Zorg dat de belemmeringen die er nu zijn voor selectieve inkoop van verzekeraars verdwijnen. Dat staat in een consultatiedocument van de Nederlandse Zorgautoriteit (NZa) over integrale tarieven dat zij binnenkort met haar adviescommissie bespreekt. Verzekeraars moeten kunnen kiezen bij welk ziekenhuis ze wel productie willen afnemen, en bij welk ziekenhuis niet.
De minister van VWS heeft de NZa om advies gevraagd over het integrale tarief in ziekenhuizen vanaf 2015.
De belemmeringen die er nu zijn voor verzekeraars om keuzes te maken in waar ze zorg willen inkopen en waar niet, moeten wat de NZa betreft verdwijnen. Zo is er nu per ziekenhuis nog een honorariumplafond. Daardoor zijn verzekeraars niet volledig flexibel in hun inkoop: ze moeten vanwege dat plafond soms ook niet-efficiënte zorgaanbieders contracteren, omdat per ziekenhuis de productie door die plafonds grotendeels vastligt.
De NZa stelt nu nog tarieven vast voor het loon van specialisten. Dat belemmert het ziekenhuis nu om taken van specialisten bijvoorbeeld door goedkopere medewerkers te laten doen.
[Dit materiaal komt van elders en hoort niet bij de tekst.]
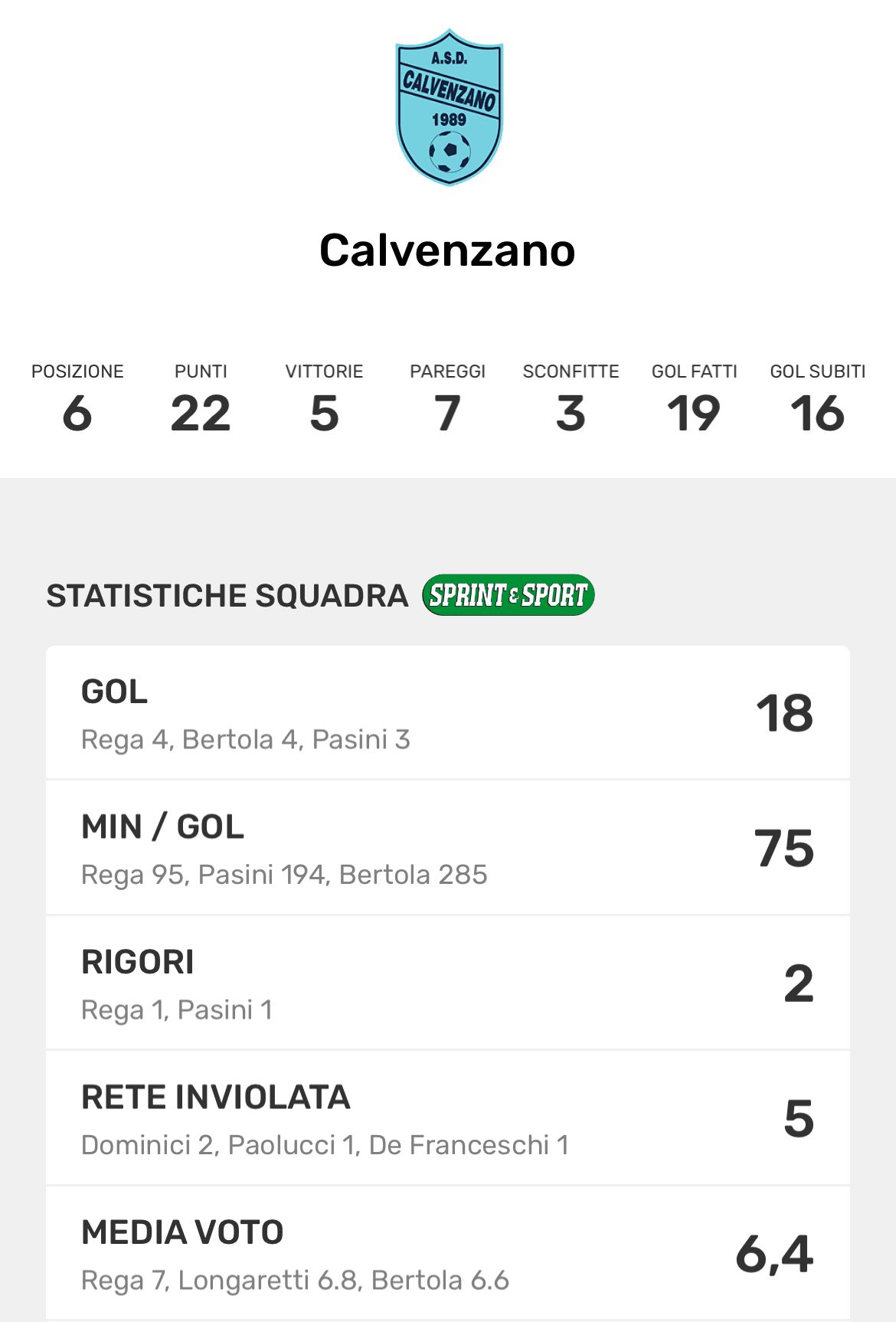
Task: Tap the STATISTICHE SQUADRA section heading
Action: [227, 596]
Door in het integrale tarief de honoraria vrij onderhandelbaar te maken, kunnen verzekeraars nog beter sturen op de kosten en hoeveelheid behandelingen van ziekenhuizen.
Alleen zorginstellingen kunnen straks bij verzekeraars zorg declareren, medisch specialisten declareren bij het ziekenhuis. Ook de honoraria in het kleine deel van de ziekenhuiszorg waar vaste prijzen gelden, het A-segment, worden vrij onderhandelbaar tussen het ziekenhuis en de specialist. De NZa bepaalt straks tarieven voor het A-segment. Instellingen onderhandelen zelf, al dan niet met de verzekeraar, over welk deel van dat tarief naar het ziekenhuis gaat en welk deel het loon voor de specialist is.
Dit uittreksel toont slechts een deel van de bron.